La Pasionaria fue una parte de esa mitología de la Guerra Civil española, a quien cada bando la ha interpretado a su manera. Para unos es la efigie de la perversión y de la truculencia roja y, para otros, es el símbolo del intelectual de clase. Quiero decir, la clase obrera que hasta hace poco era el sujeto histórico de cambio, no tenía intelectuales propios, el saber lo había acumulado la clase establecida. Ahí es donde entra La Pasionaria, quien estaba destinada a ser esposa de un minero, ama de casa fastidiada, que luego de sus lecturas acaba siendo portavoz de una clase social.
    Esa es la grandeza del personaje, lo que me fascinaba de ella. Utilicé el título de Pasionaria y los siete enanitos basándome en una imagen de la cinta de Disney, aquélla en que los enanitos van corriendo por el campo, llegan a casa, abren la puerta y al ver a Blancanieves dicen 'oh, es una niña'.
    Creo que toda la vanguardia obrera proletaria de los años veinte, cuando aparece La Pasionaria convertida en una predirigente tiene una sorpresa enorme. Ella es una intelectual inesperada de su clase, venía del proletariado y consigue ser la primera líder real del movimiento comunista y luego se convierte en una figura simbólica. Finalmente, había que acercarse a ese mito sin dejarse cegar por él. Por eso la veo a través, también, del análisis que hacen de ella los enanitos, es decir, los hombres que a su alrededor tuvieron distinto trato con ella.

—¿Una fascinación parecida en usted fue la que ejerció Galíndez?
—Ese es otro caso. Llego a la universidad con 17 años y circula en la información clandestina que meses antes se ha secuestrado en Nueva York a un profesor vasco exiliado y que posiblemente fue asesinado. Eso en la España de Franco era muy turbador. Primero, que alguien haya podido secuestrar a Galíndez en la 5ª Avenida, después, que el hecho ocurra al lado de un sitio muy concurrido, que sea un atentado en contra de un profesor de la Columbia University, y finalmente que desaparezca. Eso me genera un interés que va creciendo como un tumor a lo largo del tiempo y es por esto que acumulo información sobre él. Luego de la indagación me di cuenta que era un sujeto ambiguo, por una parte un héroe capaz de sacrificarse por sus ideales nacionalistas y, por otra, debido a los mismos ideales, era capaz de llegar a la delación. Cuando se me acumuló tanto material, no tuve más remedio que escribir aquella novela.
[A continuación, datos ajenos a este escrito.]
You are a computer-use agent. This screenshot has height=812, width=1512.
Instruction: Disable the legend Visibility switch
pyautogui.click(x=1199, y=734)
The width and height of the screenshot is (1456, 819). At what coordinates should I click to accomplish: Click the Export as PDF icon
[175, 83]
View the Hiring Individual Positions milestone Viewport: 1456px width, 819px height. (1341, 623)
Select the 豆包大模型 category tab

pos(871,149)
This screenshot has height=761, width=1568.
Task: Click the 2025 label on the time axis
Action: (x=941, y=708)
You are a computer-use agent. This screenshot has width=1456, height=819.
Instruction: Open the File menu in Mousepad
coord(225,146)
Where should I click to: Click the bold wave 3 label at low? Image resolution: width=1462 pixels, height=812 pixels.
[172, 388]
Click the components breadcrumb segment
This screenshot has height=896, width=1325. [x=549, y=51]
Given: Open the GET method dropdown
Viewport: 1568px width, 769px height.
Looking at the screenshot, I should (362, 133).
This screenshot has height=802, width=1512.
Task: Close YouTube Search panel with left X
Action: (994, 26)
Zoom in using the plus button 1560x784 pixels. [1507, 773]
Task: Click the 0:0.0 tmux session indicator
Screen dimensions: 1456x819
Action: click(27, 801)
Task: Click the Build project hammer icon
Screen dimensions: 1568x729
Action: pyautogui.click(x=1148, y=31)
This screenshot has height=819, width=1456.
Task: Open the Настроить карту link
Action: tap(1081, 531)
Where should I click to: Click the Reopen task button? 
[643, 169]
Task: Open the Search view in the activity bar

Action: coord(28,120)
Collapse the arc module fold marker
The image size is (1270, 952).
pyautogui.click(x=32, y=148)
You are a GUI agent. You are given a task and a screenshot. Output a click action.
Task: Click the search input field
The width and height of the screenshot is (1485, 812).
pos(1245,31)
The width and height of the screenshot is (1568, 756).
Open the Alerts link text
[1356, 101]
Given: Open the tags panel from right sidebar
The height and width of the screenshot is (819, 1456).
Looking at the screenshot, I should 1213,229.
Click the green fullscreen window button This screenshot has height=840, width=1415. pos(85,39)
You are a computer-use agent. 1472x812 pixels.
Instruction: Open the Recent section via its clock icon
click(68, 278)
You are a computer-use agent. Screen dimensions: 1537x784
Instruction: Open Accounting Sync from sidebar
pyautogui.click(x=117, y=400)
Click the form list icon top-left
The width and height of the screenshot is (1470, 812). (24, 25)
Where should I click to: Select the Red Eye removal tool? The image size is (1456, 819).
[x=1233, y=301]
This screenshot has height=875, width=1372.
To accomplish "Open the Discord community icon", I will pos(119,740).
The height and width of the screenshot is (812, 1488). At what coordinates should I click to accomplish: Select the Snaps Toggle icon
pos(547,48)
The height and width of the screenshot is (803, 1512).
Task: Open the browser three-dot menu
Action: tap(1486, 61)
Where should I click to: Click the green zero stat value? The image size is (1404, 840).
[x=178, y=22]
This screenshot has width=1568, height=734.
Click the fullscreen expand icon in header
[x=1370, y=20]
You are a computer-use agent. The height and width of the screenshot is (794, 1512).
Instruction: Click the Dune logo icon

—Necesariamente, por último, he de preguntarle qué le aporta a un escritor como usted, conocedor de la cocina, la comida mexicana.
—En primer lugar el maíz, por el sabor y la variedad de uso. Luego, cuando hice un recorrido en coche por México, mis primeras grandes impresiones fueron ante el mole poblano en el sitio donde lo preparan. Esa combinación debió serle inspirada por algún dios a una monja. Un dios lúdico que no era cristiano. El mole es un plato imaginado en estado de gracia.